▶ [Goal of the exercise] Print nothing except the lines of the listing below from the line with "Task: Check the Excellent row checkbox" to the line with "602x205 pixels.", each exactly as written, both ends included.
[[ Dataset records, beginning ]]
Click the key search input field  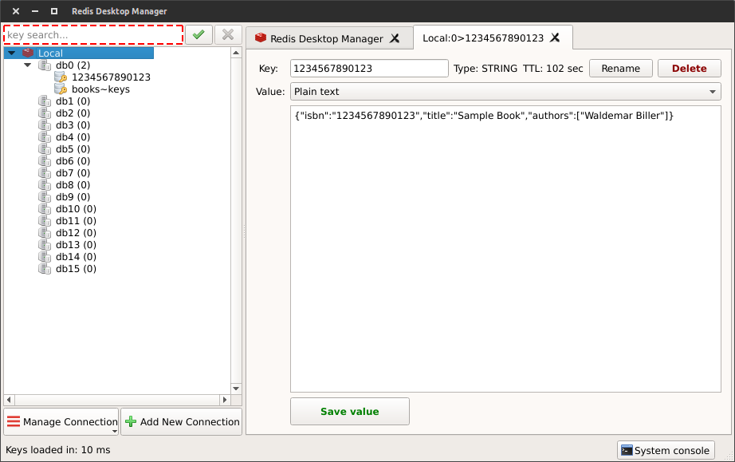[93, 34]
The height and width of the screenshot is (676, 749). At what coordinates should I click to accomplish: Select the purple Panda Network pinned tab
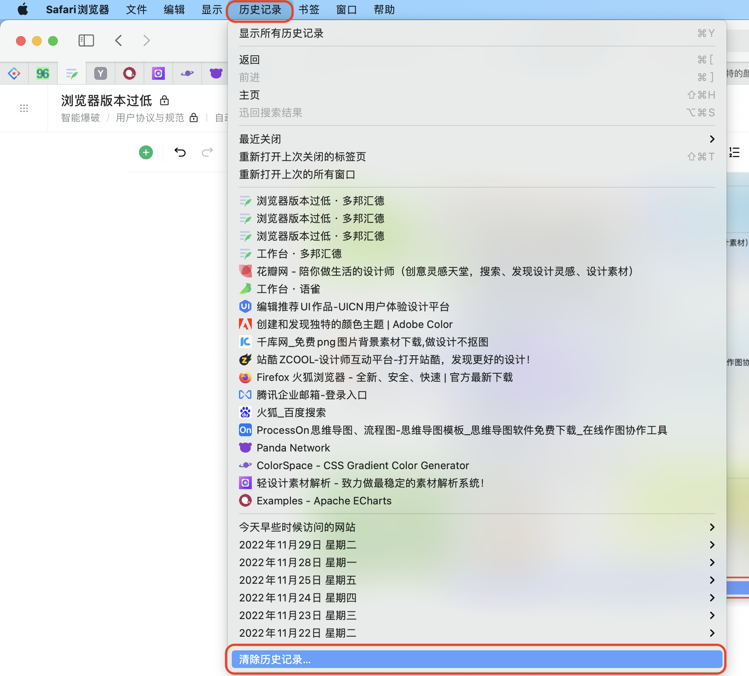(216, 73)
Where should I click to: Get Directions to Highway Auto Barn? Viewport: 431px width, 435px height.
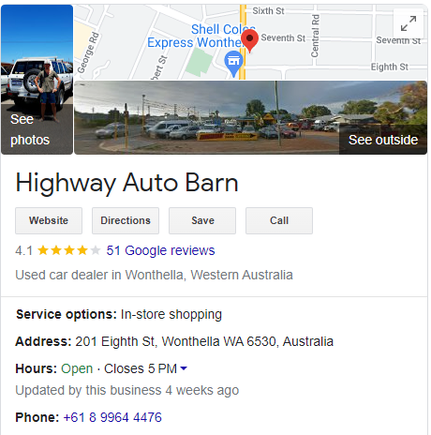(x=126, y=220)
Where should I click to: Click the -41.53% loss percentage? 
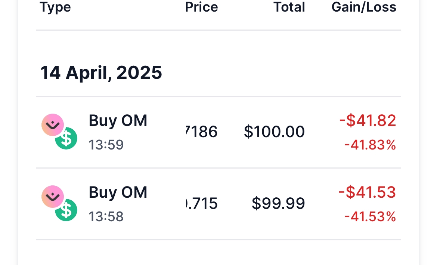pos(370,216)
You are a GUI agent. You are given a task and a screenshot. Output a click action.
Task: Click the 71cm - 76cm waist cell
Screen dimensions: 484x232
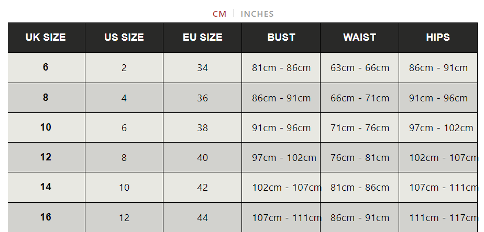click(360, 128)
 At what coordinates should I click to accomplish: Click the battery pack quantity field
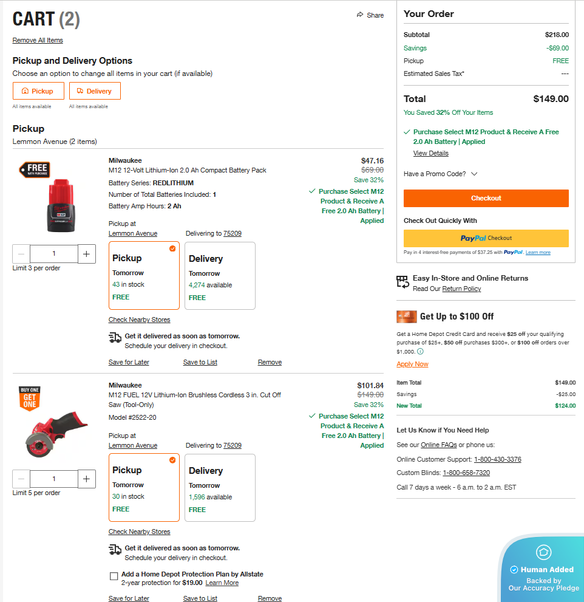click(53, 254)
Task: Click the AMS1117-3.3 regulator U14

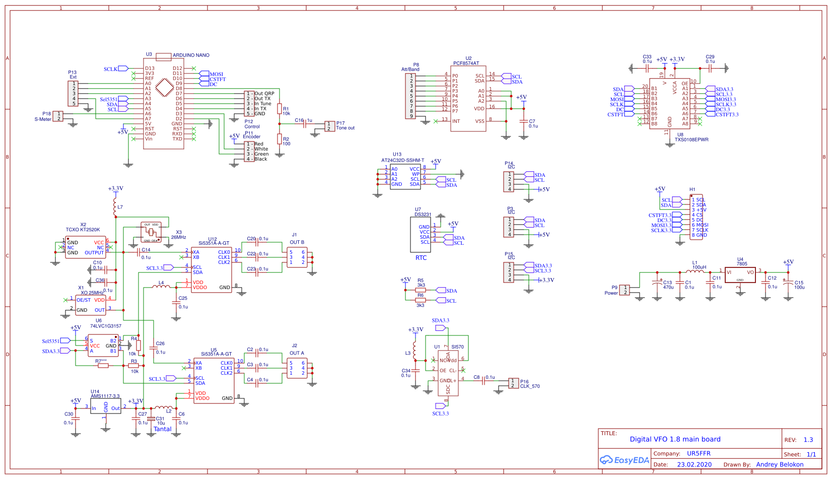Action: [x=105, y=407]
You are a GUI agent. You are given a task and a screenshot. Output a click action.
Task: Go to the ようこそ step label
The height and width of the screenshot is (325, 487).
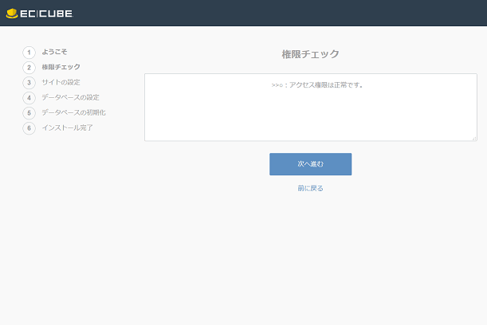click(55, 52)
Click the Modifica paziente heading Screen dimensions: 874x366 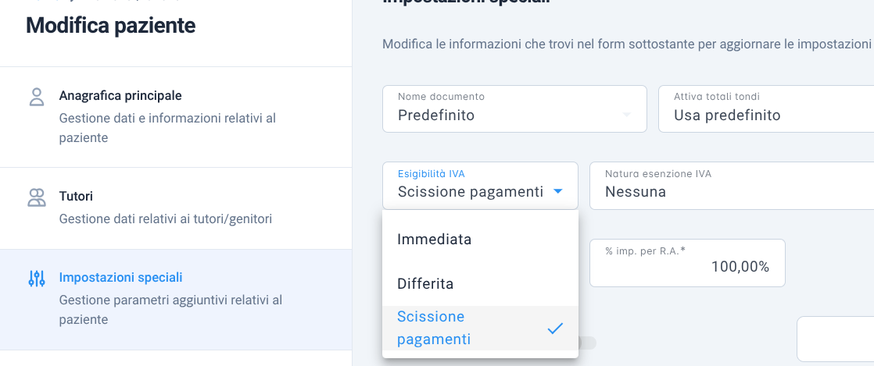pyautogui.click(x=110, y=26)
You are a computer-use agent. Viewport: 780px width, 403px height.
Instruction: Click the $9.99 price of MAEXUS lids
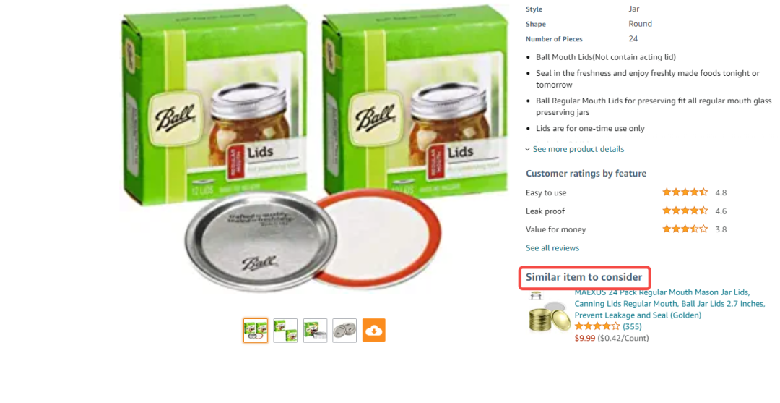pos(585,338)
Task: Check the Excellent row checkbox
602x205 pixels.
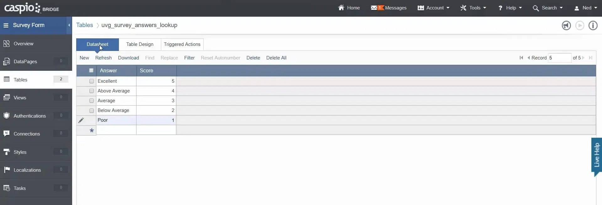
[[ Dataset records, end ]]
[[ Dataset records, beginning ]]
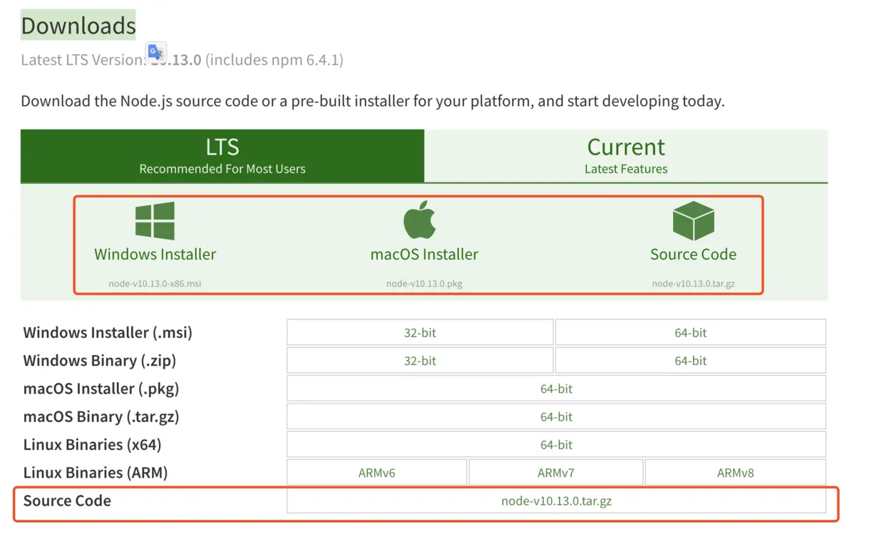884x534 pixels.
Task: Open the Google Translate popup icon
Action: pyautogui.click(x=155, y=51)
[[ Dataset records, end ]]
▶ [Written solution]
Task: Check the Excellent row checkbox
602x205 pixels.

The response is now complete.